Dr Susan Hunter, author of Black Death: AIDS in Africa*, notes that a historic graph of world population would note three great dips; they coincide with the black death that plague Europe in the Middle Ages, the genocide of the North American Indians after the Spanish conquest and the explosion of the AIDS pandemic.
[*-For more information on the book, click here]
Hunter's book tells the untold story of AIDS in Africa, home to 80 percent of the 40 million people in the world currently infected with HIV. She weaves together the history of colonialism in Africa, an insider's take on the reluctance of drug companies to provide cheap medication and vaccines in poor countries, and personal anecdotes from the 20 years she spent in Africa working on the AIDS crisis.

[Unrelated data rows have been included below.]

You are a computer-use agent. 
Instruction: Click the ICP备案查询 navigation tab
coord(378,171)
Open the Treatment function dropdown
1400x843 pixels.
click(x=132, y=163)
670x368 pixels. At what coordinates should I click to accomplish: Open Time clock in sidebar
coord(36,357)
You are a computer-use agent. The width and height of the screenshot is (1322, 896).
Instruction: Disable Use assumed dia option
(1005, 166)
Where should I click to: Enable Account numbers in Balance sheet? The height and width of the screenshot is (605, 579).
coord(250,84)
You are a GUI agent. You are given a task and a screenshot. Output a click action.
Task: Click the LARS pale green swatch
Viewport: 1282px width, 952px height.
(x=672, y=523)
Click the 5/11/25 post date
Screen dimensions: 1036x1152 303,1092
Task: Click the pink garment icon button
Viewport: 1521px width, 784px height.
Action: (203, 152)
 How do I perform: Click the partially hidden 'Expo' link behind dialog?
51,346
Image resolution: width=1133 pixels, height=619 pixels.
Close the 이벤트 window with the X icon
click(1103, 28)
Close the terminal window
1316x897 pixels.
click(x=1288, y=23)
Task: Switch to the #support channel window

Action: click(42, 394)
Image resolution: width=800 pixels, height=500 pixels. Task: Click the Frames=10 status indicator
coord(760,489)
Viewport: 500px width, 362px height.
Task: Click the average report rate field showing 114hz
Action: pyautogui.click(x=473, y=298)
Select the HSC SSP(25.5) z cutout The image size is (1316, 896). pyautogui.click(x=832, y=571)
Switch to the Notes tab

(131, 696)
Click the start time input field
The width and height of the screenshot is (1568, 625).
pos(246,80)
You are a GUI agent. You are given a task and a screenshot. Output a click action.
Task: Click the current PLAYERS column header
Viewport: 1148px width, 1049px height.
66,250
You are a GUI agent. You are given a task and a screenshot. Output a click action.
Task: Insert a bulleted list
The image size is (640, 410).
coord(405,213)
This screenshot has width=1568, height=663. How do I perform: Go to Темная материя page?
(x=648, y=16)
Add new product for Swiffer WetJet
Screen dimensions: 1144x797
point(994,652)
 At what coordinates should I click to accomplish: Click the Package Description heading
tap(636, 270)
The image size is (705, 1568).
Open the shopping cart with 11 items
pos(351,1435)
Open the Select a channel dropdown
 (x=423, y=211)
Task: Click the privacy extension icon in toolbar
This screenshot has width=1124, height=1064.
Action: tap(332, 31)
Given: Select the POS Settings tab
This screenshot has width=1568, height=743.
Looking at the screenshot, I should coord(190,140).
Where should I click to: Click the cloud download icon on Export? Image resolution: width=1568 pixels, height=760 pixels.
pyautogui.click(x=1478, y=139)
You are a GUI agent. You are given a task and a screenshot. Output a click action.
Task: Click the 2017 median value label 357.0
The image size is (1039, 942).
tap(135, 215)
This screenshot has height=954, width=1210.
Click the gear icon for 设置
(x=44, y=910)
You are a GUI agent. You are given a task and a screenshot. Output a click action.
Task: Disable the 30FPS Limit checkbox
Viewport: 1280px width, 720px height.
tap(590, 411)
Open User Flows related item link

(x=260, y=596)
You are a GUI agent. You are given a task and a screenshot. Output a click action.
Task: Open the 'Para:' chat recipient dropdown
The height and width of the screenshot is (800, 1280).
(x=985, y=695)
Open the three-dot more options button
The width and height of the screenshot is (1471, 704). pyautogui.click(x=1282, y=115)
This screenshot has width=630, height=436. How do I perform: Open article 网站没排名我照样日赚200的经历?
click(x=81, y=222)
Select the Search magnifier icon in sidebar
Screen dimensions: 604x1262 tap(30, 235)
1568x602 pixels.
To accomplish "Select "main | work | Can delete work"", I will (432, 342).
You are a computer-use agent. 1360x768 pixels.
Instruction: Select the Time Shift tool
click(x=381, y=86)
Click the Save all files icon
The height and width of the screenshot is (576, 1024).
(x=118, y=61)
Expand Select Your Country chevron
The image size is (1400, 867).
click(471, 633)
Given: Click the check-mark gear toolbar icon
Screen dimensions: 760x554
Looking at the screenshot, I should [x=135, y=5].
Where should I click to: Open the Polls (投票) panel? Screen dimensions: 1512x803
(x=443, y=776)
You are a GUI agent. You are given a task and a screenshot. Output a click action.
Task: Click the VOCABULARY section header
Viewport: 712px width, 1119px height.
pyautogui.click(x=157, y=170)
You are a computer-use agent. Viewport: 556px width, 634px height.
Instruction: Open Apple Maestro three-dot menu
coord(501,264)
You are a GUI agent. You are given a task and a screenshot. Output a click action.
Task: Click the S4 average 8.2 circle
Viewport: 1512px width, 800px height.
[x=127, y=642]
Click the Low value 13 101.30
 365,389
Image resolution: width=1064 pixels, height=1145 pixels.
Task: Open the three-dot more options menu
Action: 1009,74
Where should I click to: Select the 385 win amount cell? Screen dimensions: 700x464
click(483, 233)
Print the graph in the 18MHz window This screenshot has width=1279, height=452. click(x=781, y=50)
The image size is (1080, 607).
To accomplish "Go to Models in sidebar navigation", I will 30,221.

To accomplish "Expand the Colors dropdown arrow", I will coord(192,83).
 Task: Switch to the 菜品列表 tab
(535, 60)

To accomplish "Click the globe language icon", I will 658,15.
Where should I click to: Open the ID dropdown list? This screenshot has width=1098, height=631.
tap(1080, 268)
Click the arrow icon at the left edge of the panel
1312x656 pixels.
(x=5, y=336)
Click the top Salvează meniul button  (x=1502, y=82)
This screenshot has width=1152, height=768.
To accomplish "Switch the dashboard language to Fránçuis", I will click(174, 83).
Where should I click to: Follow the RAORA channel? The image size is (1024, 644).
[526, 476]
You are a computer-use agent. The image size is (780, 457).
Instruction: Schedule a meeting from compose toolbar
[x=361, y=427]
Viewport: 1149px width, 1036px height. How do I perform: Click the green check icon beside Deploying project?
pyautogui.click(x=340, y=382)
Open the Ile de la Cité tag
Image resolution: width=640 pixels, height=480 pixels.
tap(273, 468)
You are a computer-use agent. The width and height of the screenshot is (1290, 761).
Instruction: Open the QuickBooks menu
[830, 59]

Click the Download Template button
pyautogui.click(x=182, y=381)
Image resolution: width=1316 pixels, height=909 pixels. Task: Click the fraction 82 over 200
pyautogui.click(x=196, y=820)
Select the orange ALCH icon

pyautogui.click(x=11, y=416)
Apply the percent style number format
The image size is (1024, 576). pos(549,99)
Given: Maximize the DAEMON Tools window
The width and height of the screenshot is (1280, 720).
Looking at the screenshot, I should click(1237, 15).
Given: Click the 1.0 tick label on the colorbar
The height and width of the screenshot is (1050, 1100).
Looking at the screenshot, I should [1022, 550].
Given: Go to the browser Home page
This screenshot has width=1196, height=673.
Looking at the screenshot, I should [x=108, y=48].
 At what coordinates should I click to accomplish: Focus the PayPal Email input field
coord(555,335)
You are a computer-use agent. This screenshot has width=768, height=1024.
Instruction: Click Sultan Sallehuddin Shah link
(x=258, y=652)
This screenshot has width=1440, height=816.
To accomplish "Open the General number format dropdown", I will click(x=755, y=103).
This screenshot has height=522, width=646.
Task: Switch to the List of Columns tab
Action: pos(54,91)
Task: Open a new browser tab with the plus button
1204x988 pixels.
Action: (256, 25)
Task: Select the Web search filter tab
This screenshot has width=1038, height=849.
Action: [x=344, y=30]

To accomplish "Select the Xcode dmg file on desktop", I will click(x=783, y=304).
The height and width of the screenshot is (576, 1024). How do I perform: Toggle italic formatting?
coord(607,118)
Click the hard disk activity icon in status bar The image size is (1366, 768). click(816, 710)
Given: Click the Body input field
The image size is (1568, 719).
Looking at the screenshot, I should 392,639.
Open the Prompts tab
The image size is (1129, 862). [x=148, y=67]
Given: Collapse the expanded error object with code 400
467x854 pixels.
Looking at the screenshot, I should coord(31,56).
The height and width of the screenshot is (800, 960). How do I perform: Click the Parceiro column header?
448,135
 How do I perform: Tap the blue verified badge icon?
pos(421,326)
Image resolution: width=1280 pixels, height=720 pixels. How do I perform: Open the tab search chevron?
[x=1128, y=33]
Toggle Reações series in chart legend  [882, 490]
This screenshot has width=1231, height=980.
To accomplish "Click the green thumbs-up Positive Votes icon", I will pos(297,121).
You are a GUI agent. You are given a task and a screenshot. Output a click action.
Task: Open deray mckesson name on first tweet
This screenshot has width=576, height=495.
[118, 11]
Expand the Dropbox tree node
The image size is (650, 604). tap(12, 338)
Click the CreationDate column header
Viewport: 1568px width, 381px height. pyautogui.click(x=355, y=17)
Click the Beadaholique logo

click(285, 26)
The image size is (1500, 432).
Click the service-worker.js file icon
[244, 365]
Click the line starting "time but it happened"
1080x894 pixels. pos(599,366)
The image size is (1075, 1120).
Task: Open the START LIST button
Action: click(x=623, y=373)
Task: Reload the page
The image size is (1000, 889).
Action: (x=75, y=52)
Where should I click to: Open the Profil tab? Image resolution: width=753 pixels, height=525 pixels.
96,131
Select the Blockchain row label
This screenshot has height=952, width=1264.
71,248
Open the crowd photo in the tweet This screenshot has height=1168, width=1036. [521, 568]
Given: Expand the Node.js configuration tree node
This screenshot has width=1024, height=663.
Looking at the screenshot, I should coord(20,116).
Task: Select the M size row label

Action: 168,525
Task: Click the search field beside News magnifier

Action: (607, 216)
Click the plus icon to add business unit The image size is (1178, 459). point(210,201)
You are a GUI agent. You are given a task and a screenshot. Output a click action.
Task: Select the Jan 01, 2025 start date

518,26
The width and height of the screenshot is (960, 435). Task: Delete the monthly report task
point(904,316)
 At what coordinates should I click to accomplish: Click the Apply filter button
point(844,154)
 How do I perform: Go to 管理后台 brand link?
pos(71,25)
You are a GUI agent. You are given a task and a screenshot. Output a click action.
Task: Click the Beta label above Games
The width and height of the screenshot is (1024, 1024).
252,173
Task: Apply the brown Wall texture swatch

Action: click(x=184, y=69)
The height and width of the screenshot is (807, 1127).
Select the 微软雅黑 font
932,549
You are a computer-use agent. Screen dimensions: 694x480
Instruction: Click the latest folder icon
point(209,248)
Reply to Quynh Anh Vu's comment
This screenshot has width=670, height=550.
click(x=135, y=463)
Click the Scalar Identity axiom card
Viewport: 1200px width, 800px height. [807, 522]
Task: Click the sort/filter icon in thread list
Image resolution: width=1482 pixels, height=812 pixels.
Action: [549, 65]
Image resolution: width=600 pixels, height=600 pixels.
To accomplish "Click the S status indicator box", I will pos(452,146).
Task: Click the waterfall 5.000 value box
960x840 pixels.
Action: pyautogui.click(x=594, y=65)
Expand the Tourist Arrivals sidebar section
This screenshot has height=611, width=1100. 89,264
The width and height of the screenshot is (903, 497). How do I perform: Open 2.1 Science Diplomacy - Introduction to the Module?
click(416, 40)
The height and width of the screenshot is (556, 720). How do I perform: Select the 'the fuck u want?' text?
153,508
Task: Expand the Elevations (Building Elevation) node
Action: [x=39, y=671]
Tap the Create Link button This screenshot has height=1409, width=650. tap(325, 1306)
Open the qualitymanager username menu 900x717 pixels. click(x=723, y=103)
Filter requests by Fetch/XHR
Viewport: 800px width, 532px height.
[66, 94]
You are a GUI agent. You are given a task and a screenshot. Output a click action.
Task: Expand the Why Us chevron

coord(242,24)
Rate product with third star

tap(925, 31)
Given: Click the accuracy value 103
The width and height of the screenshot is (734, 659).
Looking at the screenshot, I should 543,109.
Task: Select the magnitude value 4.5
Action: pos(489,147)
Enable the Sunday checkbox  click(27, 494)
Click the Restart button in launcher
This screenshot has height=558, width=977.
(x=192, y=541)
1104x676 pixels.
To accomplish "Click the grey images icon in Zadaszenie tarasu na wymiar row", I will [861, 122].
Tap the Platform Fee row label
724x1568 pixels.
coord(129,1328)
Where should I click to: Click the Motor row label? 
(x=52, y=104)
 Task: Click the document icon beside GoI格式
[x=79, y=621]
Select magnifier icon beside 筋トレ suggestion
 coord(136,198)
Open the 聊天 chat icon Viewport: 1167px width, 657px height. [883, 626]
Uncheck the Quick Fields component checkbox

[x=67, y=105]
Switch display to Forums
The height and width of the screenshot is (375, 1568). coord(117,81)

Last night, the BBC World Service's World Today program aired an extended interview with President Festus Mogae of Botswana; the southern African nation, one of the richest and most stable on the continent, has the highest HIV rate in the world.
It was one of the most astonishing interviews I'd ever hard. While most people have come to expect politicians to equivocate, spin or at least gloss over shortcomings, President Mogae's frankness blew me away. He admitted that his country's policies weren't having the desired effect in slowing the HIV rate. He admitted that the messages of the anti-HIV campaign weren't being heeded. He admitted that the program of offering retroviral drugs to those infected wasn't financially sustainable in the long term, even if it did some good. What else could be done? "We have to say things like 'abstain or die'," said the president.
In Africa, many leaders have been reticent to talk about HIV-AIDS. Former Zambian leader waited until after the scourge had a stranglehold on his country to admit publicly his son had AIDS. South Africa's president Thabo Mbeki seems to think the virus is some sort of fiction and what scientists call HIV is really diseases caused by poverty.
The only country where HIV-AIDS has been seriously rolled back is Uganda. And that was in no small part due to the candor of Uganda's president who made fighting the scourge a national priority. Even to the point of tackling taboos head on. Though there is no single magic bullet for fighting the pandemic, President Mogae's straight talk is a welcome step.